Raising Wood Tuesday

It’s a Tuesday morning and the sun is rising. Take a look outside and there’s a herd of cattle chomping on short fall grass. They moo’d at you last night because they aren’t ready for hay yet, and the human must know.

Ah! The day has started with a birth. Momma Layla is 8 days past due, and is past due no longer. Little calf on the ground. She’s a great momma and needed no help, and is slightly removed from the trampling feet of other cows.

Alright little guy, lets give you a check over. Breathing, strong neck, has eyes and ears and lips and tail and feet. Still soaking wet and covered in the softest fur on the farm. The tail is oddly curly, but nothing much to do about it. Oh, it’s a boy!

Go forth young bull, find that milk. Our work here is finished.

Go back inside, get to work on career job stuff. Finish work, bundle kids to Brazilian Jiu-Jitsu class, come home, dinner, read bible and pray, off to bed. Jenny goes to check on the meat birds. We just moved them outside the day before and they should be downright giddy on their grass still.

“Robert we massacred the chickens!”

“I’m sure it’s not that bad.”

“No! There’s at least ten dead!”

Sure enough, 10 of the 45 birds over heated in the day. We made some shade adjustments and monitored the next day. A handy roll of radiant barrier was in the shop. One of the cats kindly ripped holes in it for her claws. Now it has a new use for protecting sensitive chicks from the sun. We haven’t lost one since, but it was a day wrecker.

Well, since we’re out here anyways, let’s see how the new heifers are doing.

We drove 2 hours each way on Saturday to pick these up near Temple Texas. Stopped at the world famous, Texas sized gas station, Buc-ees in Hillsboro. If you go around the back there’s a bulk chemical tank for their BBQ sauce.

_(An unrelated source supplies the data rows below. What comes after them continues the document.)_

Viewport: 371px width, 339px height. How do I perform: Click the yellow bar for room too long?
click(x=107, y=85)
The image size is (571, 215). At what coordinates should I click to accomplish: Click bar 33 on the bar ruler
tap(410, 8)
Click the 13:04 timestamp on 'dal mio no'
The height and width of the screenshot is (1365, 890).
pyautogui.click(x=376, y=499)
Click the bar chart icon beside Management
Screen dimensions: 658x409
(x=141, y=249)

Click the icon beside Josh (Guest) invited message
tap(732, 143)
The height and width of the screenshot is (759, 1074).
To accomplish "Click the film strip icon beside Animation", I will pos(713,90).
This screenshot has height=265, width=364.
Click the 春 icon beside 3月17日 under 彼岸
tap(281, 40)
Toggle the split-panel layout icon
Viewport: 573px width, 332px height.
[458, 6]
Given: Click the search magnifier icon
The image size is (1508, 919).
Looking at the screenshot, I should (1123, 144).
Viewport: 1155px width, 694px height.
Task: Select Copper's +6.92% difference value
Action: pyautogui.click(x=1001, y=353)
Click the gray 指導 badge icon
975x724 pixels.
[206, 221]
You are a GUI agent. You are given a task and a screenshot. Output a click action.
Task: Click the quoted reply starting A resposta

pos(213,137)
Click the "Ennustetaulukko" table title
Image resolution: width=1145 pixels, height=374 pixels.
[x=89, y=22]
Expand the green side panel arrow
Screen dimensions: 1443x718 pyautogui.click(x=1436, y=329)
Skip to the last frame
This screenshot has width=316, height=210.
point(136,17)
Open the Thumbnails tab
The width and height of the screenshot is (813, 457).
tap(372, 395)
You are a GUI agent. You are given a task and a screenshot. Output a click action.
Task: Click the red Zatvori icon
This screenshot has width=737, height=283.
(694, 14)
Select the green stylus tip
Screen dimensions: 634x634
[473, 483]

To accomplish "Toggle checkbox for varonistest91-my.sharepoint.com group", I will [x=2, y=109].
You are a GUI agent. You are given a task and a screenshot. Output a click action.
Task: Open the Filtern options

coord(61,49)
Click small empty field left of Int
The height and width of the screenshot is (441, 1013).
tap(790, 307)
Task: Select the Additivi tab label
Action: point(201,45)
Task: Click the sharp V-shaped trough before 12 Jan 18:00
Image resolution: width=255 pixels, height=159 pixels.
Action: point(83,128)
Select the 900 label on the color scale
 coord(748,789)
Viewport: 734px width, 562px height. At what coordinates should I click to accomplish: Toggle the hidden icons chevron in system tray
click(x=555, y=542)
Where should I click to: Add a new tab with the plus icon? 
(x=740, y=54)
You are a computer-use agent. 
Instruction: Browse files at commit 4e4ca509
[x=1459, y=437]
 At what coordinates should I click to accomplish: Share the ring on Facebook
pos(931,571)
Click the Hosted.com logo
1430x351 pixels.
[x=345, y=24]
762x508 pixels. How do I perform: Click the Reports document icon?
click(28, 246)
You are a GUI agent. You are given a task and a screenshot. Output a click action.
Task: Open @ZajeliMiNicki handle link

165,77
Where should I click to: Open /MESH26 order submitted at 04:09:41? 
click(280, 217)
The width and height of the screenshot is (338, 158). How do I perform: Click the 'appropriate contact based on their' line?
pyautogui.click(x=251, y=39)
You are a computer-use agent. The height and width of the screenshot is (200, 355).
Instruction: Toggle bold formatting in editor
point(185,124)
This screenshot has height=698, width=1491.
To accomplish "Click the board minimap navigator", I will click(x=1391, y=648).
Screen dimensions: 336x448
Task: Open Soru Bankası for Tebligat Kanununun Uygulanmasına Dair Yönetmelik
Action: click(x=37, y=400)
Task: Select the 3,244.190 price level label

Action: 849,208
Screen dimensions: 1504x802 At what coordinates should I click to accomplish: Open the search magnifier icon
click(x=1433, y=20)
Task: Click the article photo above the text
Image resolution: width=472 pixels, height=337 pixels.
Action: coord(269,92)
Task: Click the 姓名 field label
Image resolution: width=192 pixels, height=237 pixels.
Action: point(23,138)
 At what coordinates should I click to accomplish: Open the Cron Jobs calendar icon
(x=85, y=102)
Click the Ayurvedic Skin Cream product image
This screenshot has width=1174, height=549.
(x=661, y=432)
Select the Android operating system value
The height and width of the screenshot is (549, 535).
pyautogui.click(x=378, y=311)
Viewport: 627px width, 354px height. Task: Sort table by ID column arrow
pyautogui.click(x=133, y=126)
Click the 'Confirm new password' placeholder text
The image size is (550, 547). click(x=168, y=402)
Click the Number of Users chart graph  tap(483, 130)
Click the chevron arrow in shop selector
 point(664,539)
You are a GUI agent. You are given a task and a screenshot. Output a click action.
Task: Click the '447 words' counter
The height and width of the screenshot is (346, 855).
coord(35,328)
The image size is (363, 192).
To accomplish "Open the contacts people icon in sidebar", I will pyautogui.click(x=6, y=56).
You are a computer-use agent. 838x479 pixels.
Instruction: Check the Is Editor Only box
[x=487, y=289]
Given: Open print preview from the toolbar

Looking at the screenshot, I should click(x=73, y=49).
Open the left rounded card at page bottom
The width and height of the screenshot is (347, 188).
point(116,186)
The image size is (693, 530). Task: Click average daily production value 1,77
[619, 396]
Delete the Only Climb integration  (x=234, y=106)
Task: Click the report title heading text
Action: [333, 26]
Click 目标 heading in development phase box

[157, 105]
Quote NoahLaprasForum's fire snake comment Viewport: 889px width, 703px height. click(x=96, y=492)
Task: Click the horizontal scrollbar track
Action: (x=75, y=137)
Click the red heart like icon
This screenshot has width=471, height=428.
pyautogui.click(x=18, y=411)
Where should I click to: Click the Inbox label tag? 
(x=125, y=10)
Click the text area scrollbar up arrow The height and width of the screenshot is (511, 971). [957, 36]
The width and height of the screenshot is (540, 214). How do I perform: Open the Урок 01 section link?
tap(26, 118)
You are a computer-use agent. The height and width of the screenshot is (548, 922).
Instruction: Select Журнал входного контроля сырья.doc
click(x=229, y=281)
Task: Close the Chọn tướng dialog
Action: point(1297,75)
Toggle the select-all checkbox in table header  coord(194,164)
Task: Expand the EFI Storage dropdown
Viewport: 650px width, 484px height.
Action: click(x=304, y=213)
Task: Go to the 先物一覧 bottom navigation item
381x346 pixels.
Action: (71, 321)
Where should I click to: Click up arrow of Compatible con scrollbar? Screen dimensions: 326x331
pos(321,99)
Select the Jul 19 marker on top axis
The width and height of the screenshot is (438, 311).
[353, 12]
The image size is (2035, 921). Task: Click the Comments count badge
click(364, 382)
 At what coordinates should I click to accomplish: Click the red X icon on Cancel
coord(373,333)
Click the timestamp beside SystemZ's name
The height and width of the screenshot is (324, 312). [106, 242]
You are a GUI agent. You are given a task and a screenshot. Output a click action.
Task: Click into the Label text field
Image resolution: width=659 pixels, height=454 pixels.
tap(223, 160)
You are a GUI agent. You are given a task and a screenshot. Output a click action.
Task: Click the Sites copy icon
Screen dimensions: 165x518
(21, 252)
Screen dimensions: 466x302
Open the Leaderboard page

A young man and his wife have their first child due this week, reasonable possibility it was on this Tuesday. He picks up calves on the fringes of the auctions nearby and bundles them together for buyers like us, also on the fringes of the system. He gets to pay bills, we get to build the herd for next season. These three heifers have mingled in nicely with the herd. All in all, not a bad Tuesday.

They come in Triplets?

Scarlett earned the nickname of “The Blimp” because she was getting huuuge in late pregnancy. Then Jenny noticed her milk dropped and the hip tendons loosening up. Delivery is coming soon, maybe, so we isolated The Blimp to her own pen.

Spoiler Alert!

We came home from church and found her laboring and delivering the second kid right after we put our own kids to bed. She is a champ momma and was busy trying to clean up both kids. Then Jenny noticed another tiny hoof coming out a tiny way… But no delivery labor.

Hard to Google the answer for this one

We monitored for ten minutes with no movement. Jenny went and did some gentle checking and adjusting. Very shortly afterwards, another delivery and three good sized healthy goats joined the flock.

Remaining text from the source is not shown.